WHAT THIS TASK INVOLVES: Show each line of the listing in which the word "pixels" occurs.

INFORMATION GIVEN:

↓

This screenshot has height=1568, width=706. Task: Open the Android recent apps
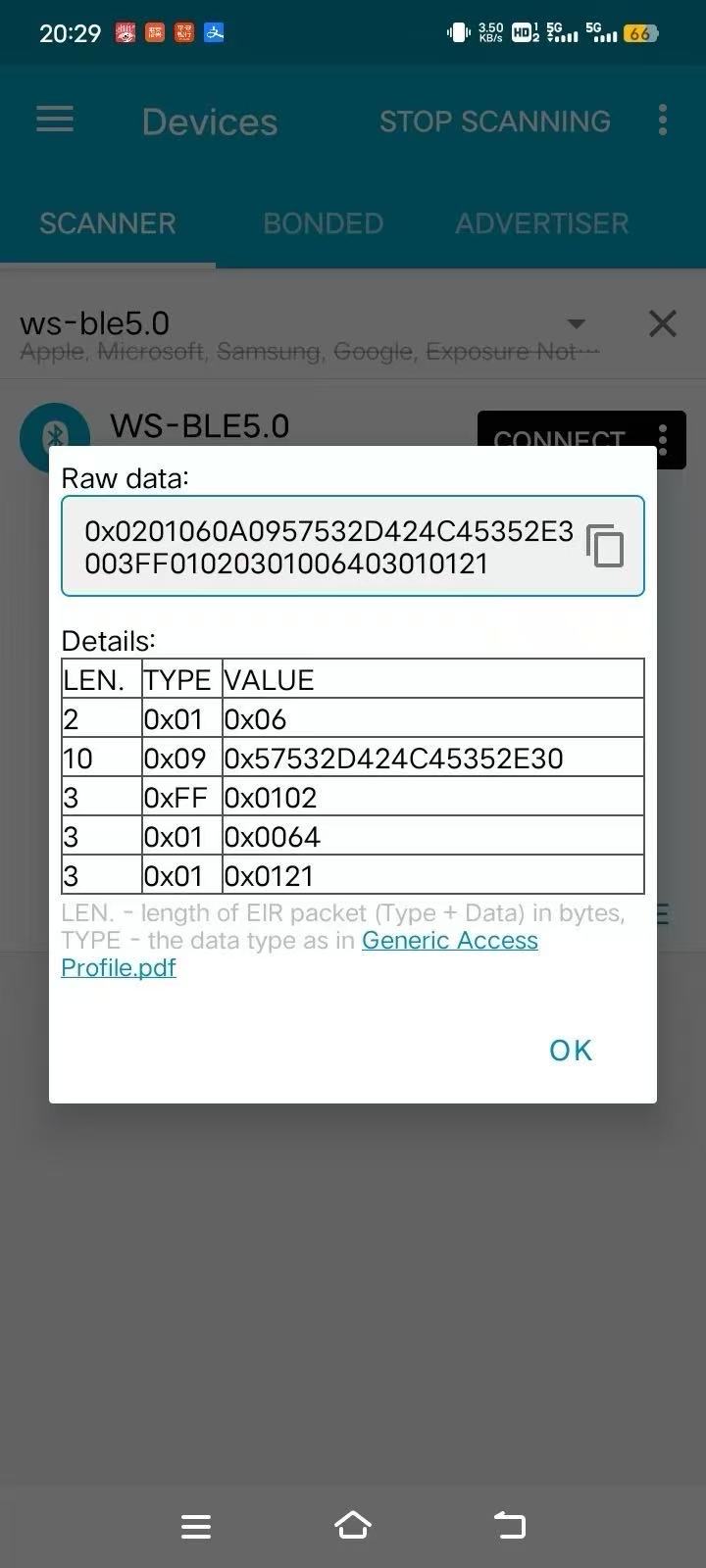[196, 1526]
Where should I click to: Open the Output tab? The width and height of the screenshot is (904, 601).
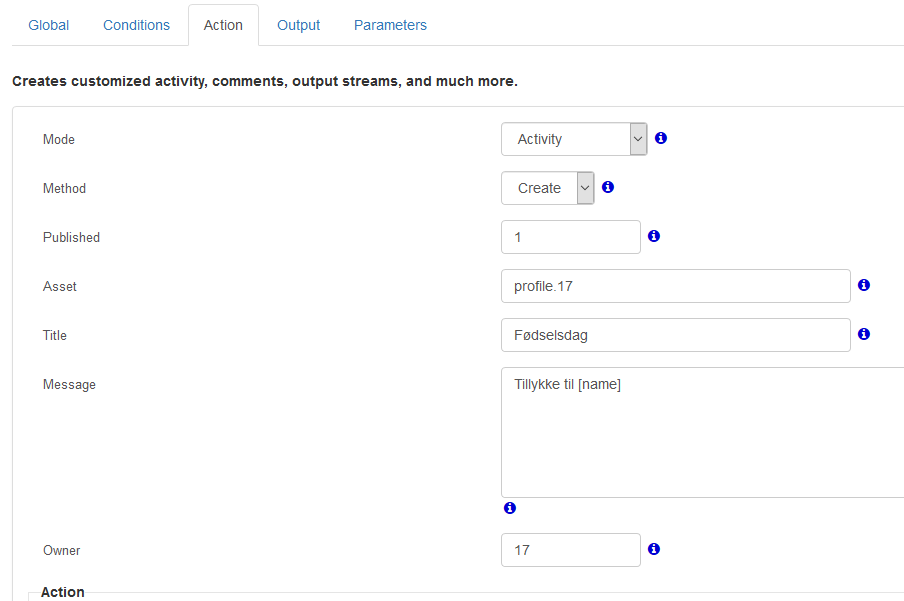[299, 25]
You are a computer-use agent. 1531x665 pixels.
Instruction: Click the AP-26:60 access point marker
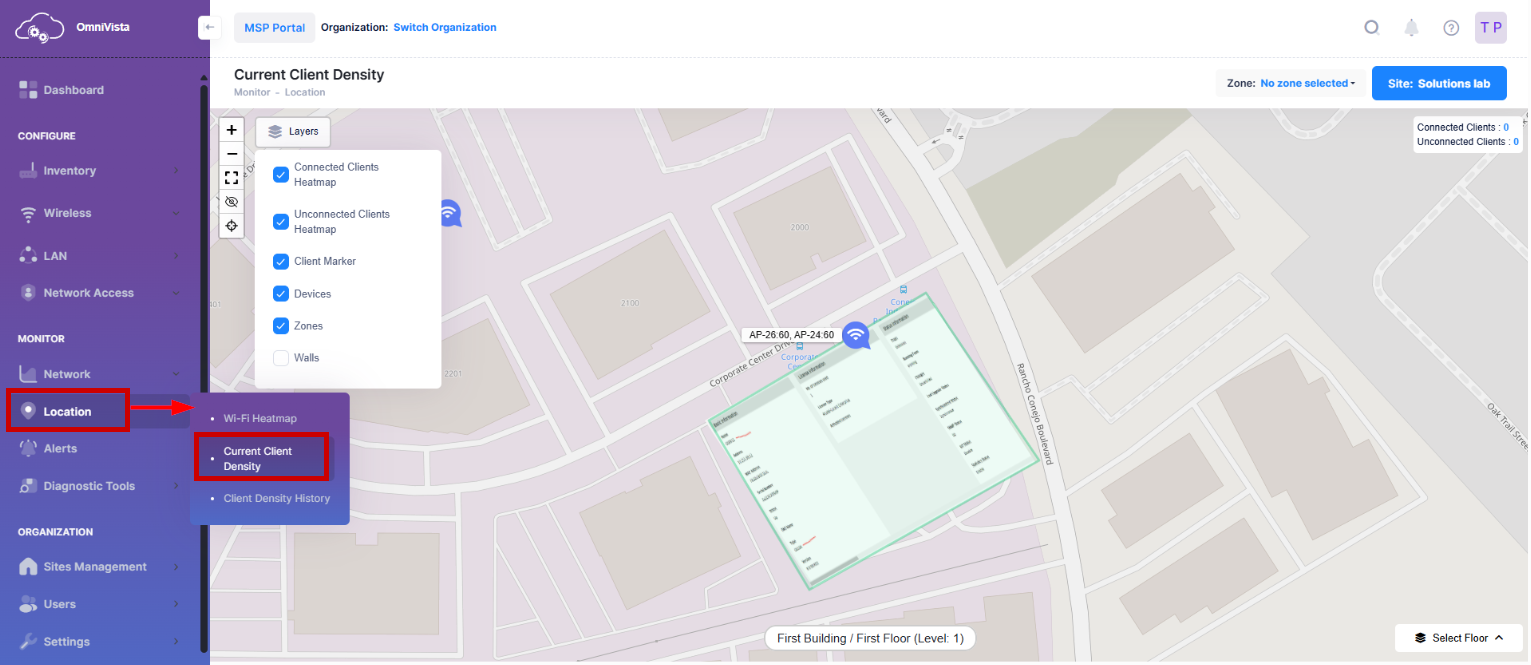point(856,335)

↑
↓

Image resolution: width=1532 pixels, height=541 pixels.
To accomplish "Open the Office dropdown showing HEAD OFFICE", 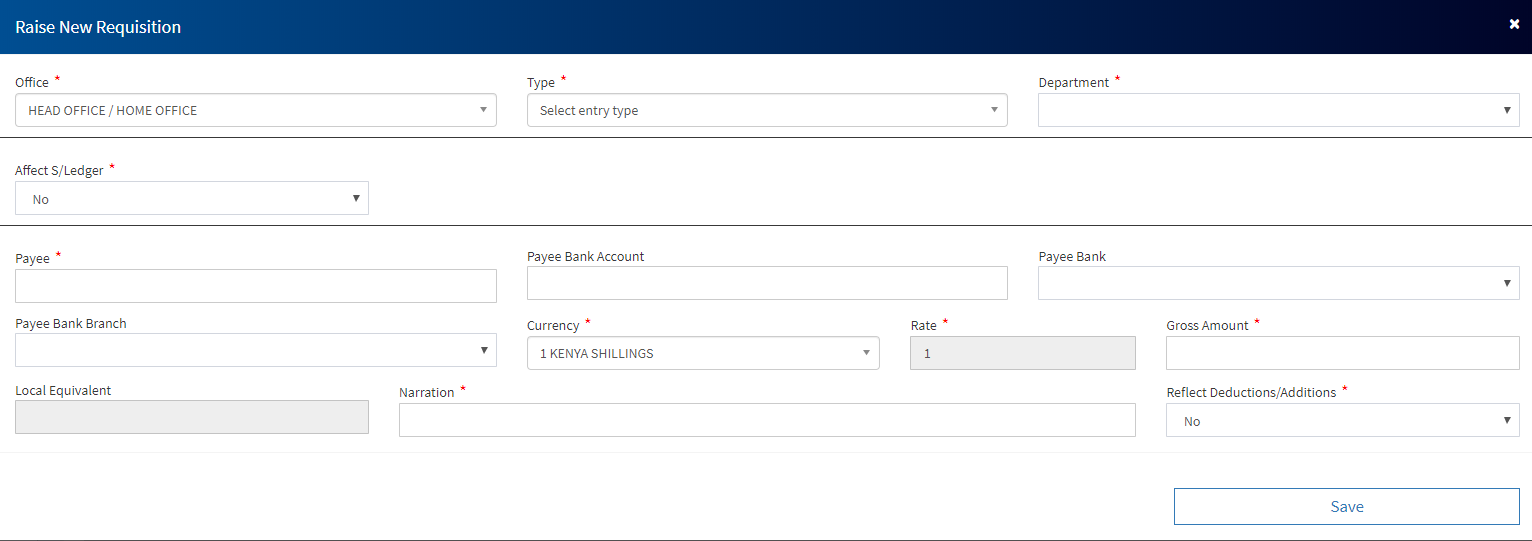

↑
↓

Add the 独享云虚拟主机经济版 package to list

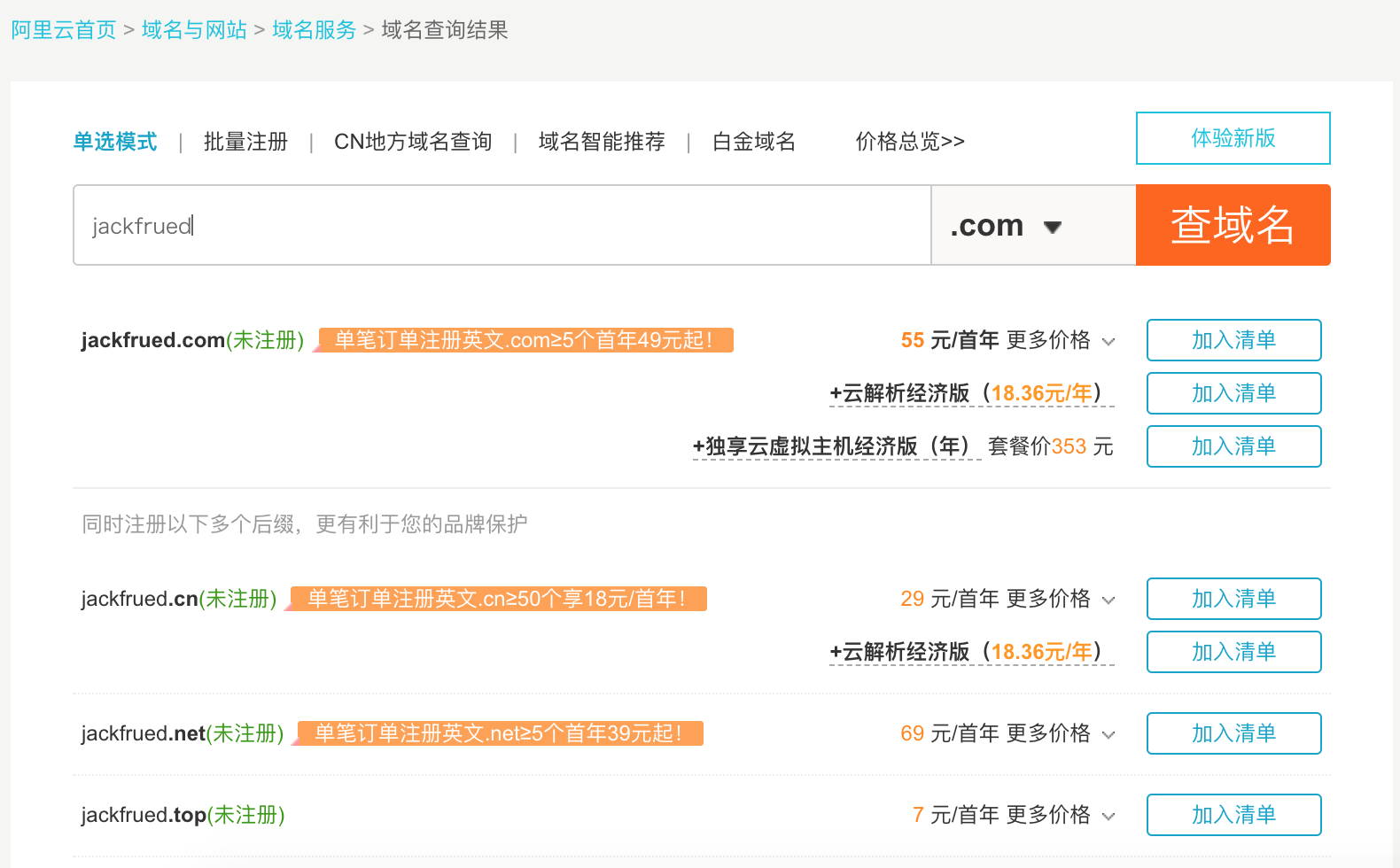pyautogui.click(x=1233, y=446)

↑

REPLY:
You are a computer-use agent. 1531x665 pixels.
Image resolution: width=1532 pixels, height=541 pixels.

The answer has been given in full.